As coronavirus restrictions lift slowly but surely, so, too, are restrictions easing in the great outdoors.
In conjunction with mid-May’s implementation of Phase 2 of the province’s restart plan, the Fraser Valley Regional District (FVRD) announced the opening of a number of public parks and trails.
Effective May 14, the FVRD is opening the following spaces for public use:
Dewdney Regional Park
East Sector Lands
Elk Mountain Trail
Thompson Regional Park
To stay up to date with the FVRD’s updates, visit their COVID-19 hub at fvrd.ca.
The District of Kent also recently announced the phased re-opening of a number of outdoor spaces. This included basketball courts, the sports fields and the skate park at Centennial Park.
Meanwhile, in Harrison Hot Springs, village officials announced the dismantling of barriers that previously barred the beaches around Harrison Lake and Esplanade Avenue from visitors and residents. The barriers had been in place since late March, roughly two months. Playground areas remained closed.
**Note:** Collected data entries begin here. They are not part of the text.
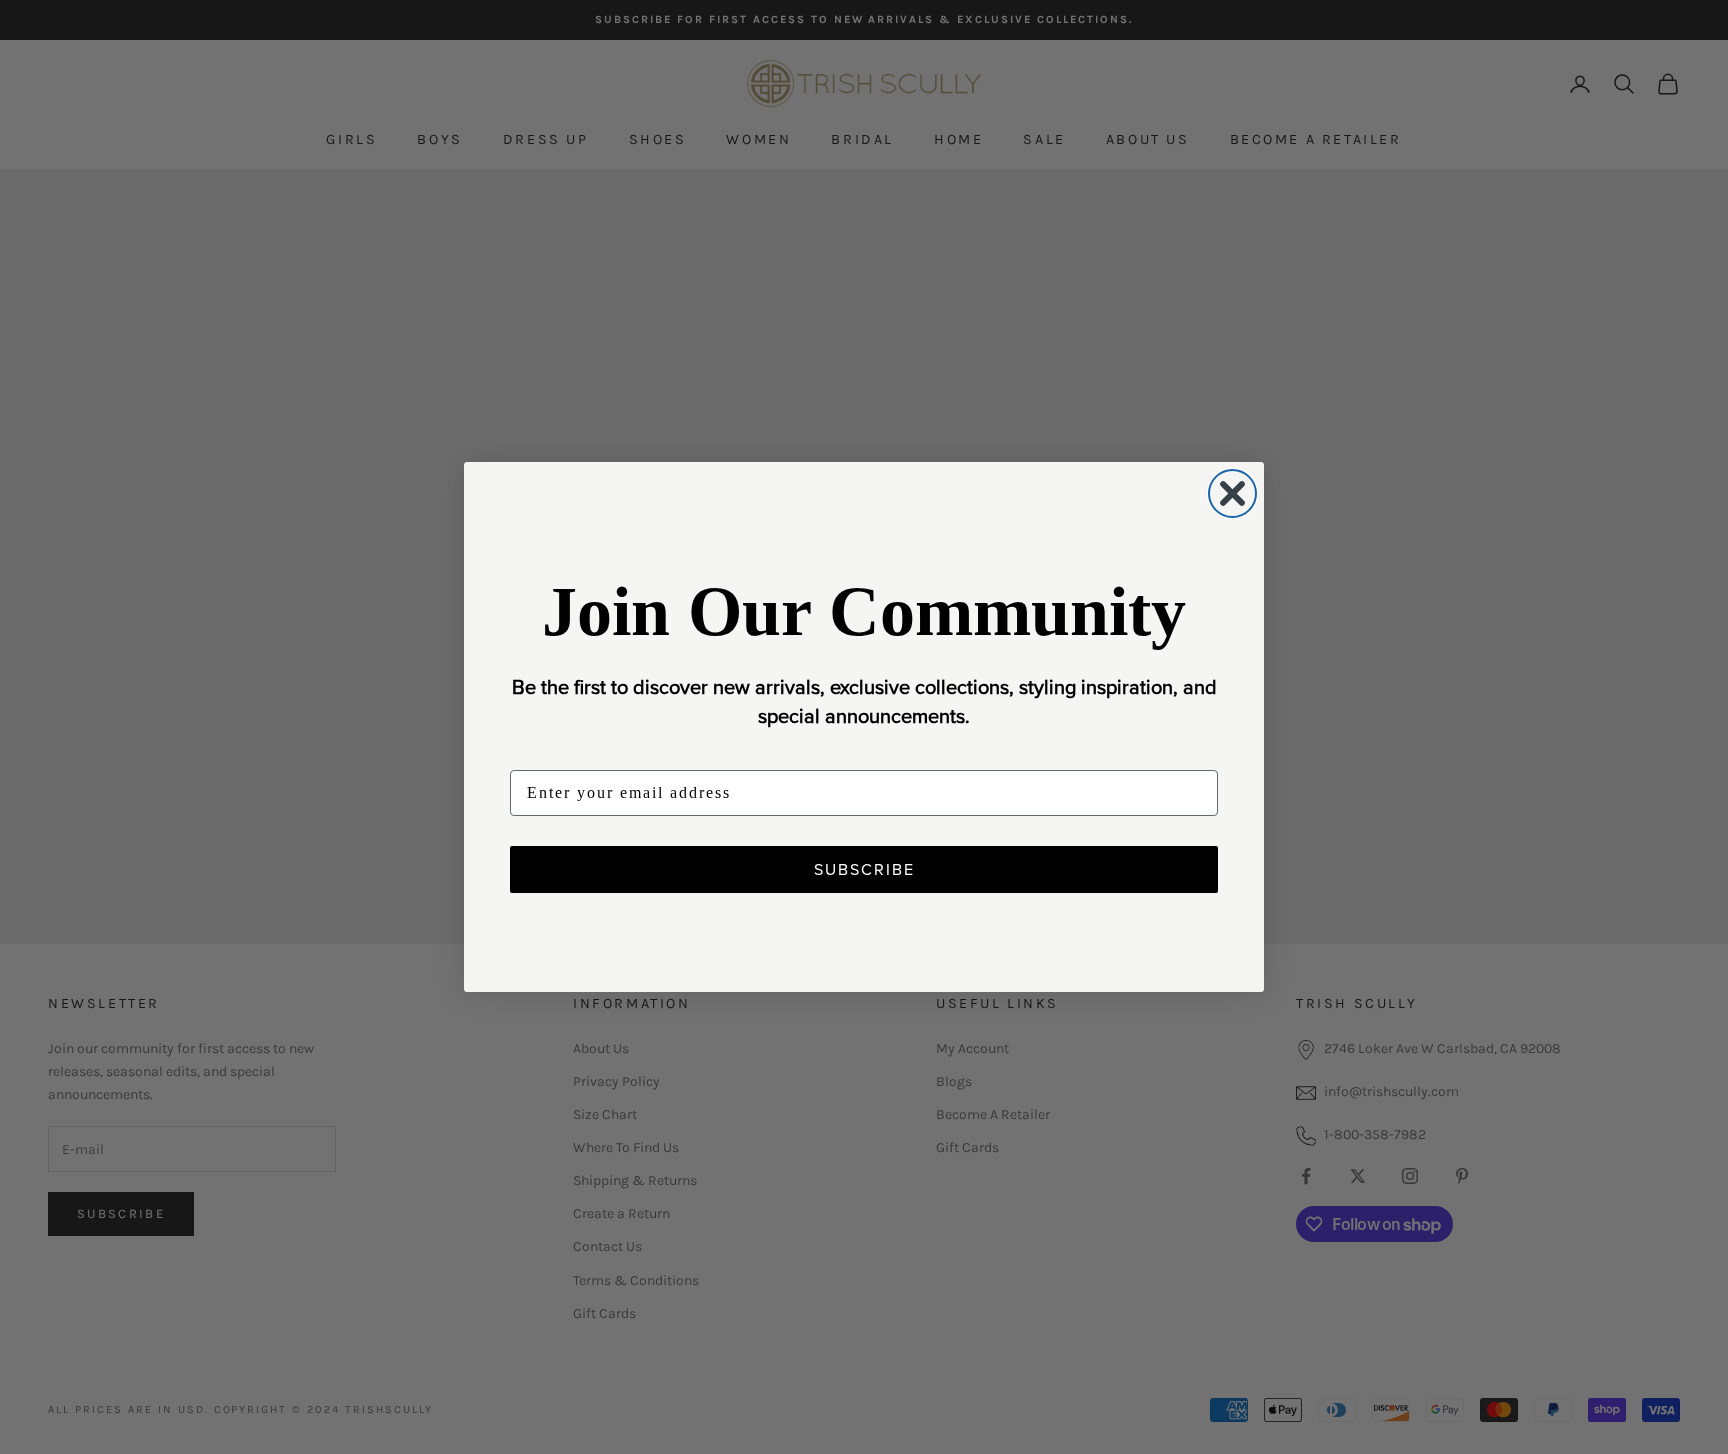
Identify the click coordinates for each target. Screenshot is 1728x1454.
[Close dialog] (1232, 493)
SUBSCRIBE (864, 869)
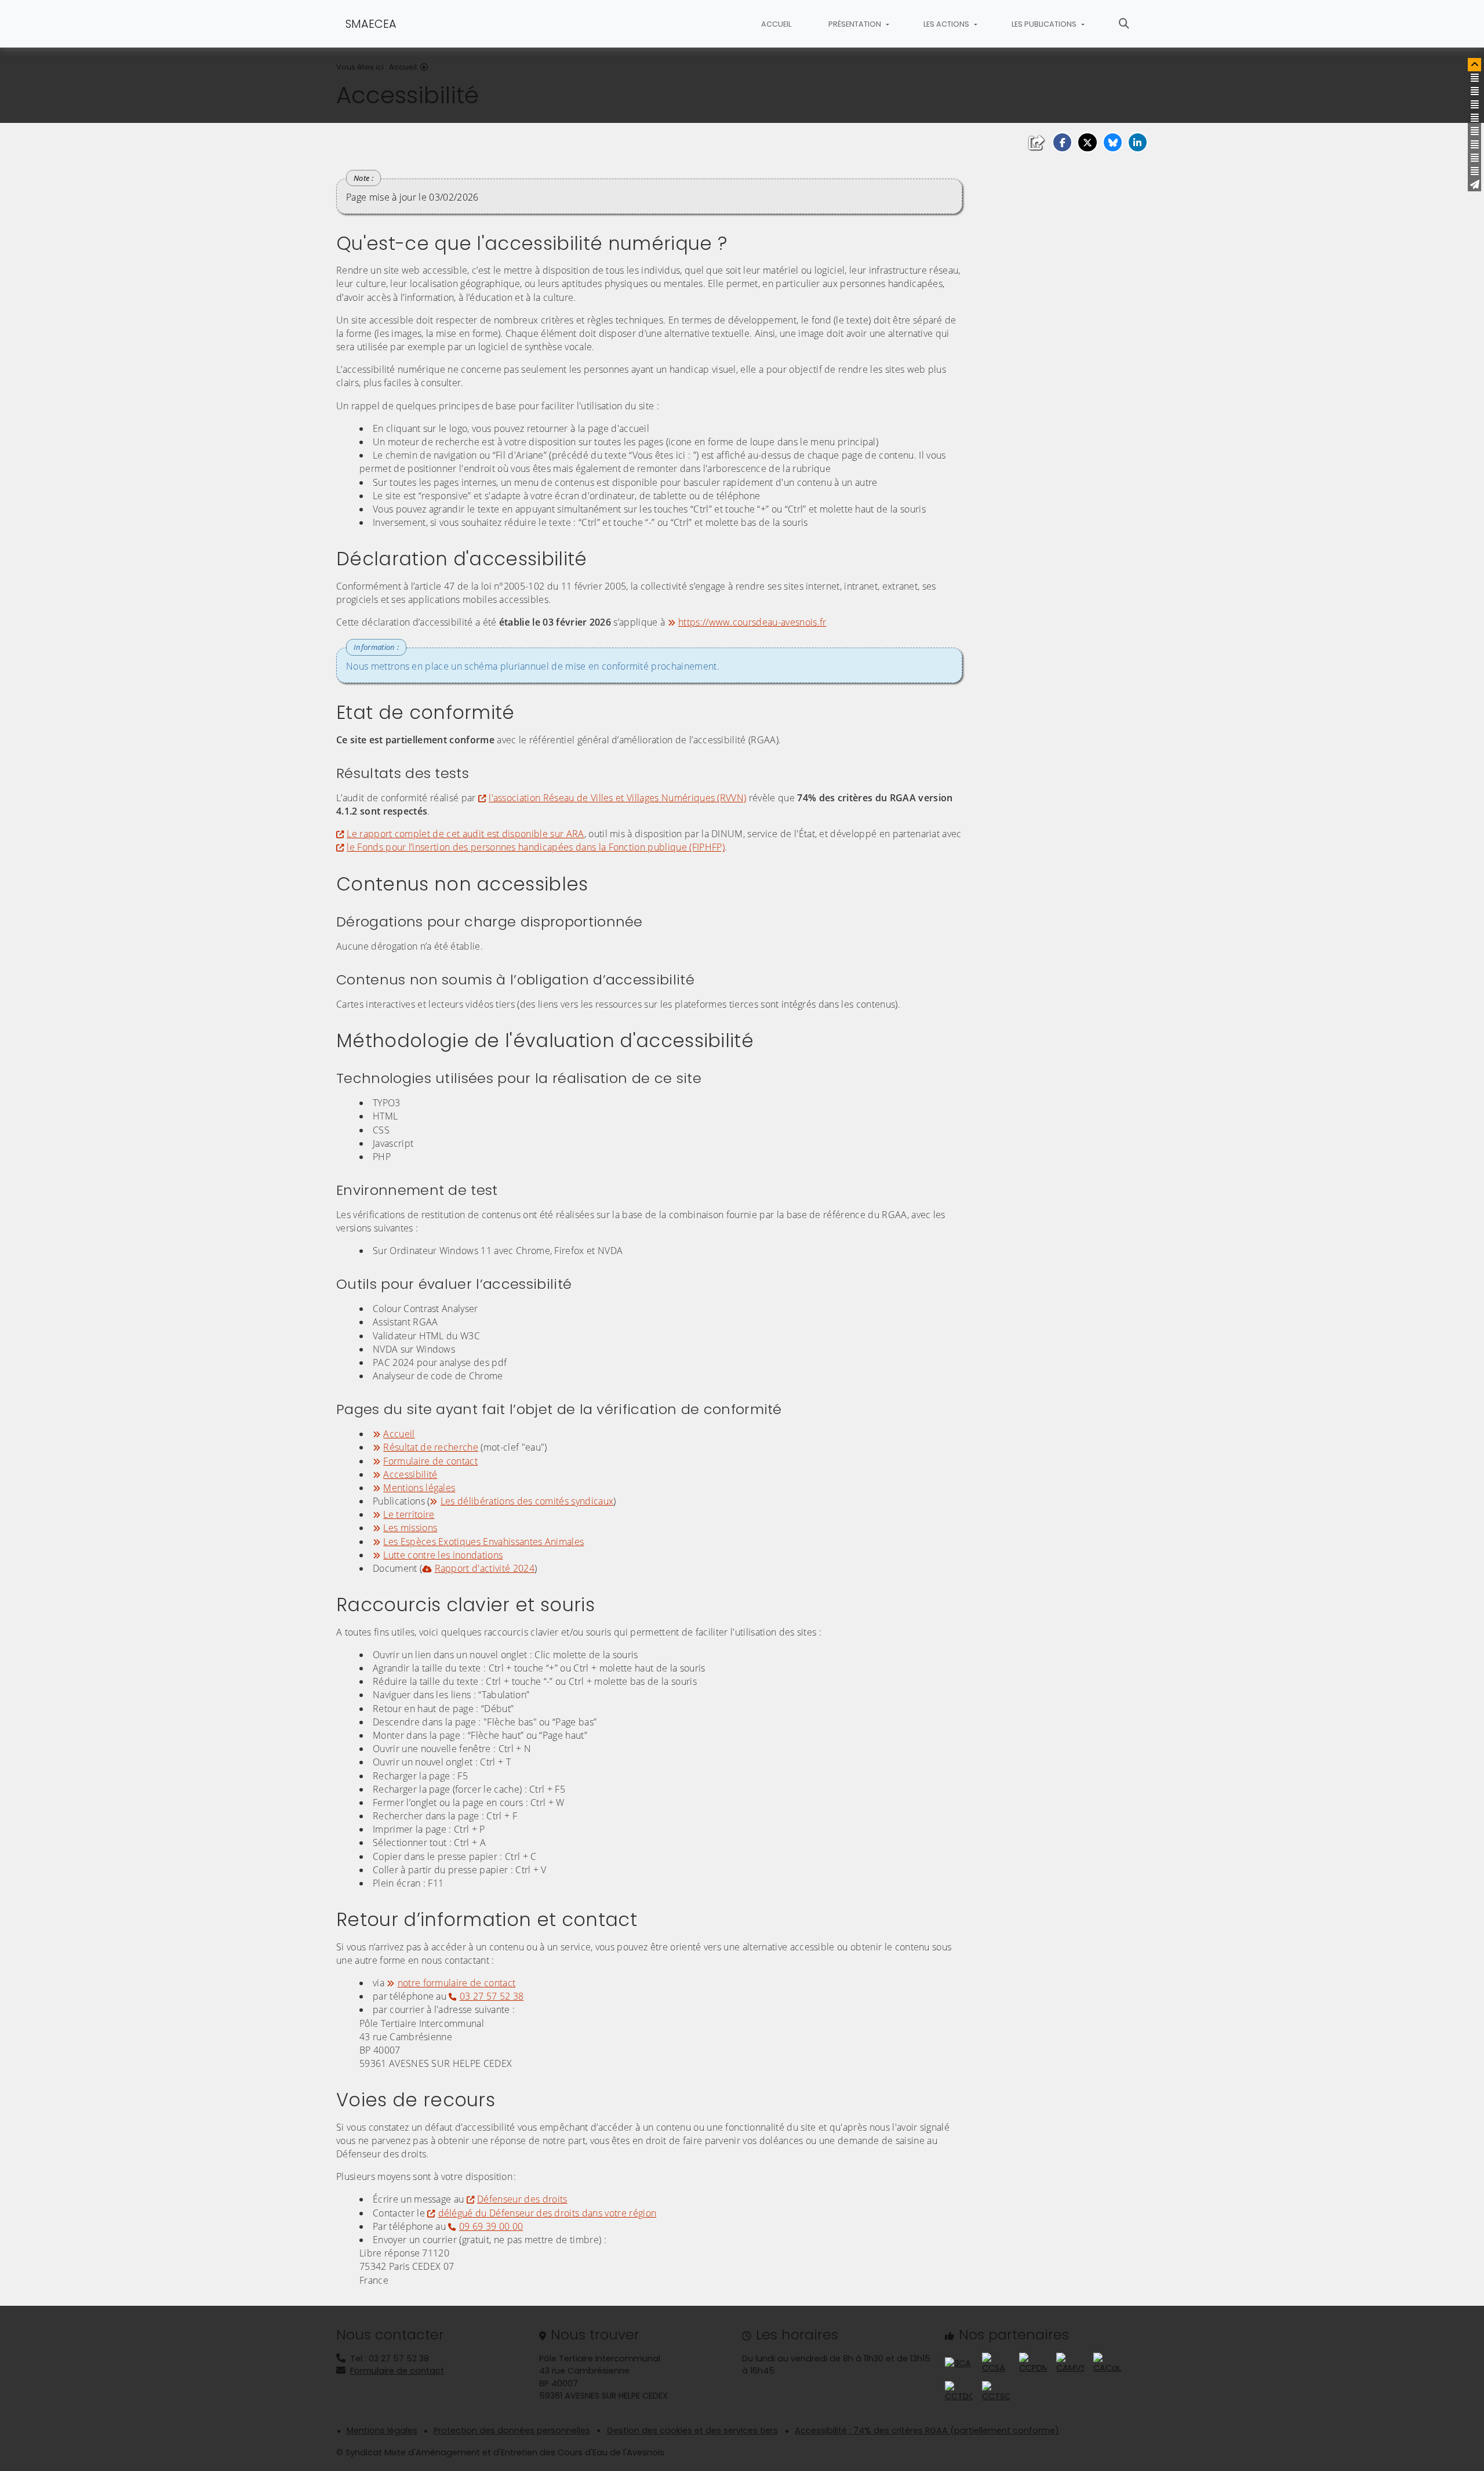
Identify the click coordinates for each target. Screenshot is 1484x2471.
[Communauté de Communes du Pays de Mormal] (1033, 2362)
Turning to provincially-run parks and recreation sites, Bridal Veil Falls Provincial Park is one of several B.C. parks that opened back up as of May 14 for day use. Sasquatch Provincial Park remains closed at this time due to the heavy damage sustained by the February 20 floods and landslides. Kilby Provincial Park also has no scheduled opening date yet.
No matter what space you visit – be it provincial, FVRD or local – it’s important to continue to exercise physical distancing, keep clean and to make sure you stay home if you’re ill.
The following sites in the readership area remain closed as of publication: Bear Creek, Cascade Peninsula, Chehalis River, Cogburn Beach, Grace Lake, Sloquet Hot Springs, Twenty Mile Bay, Weaver Lake/Weaver Lake Group Site, Wolf Lake and Wood Lake.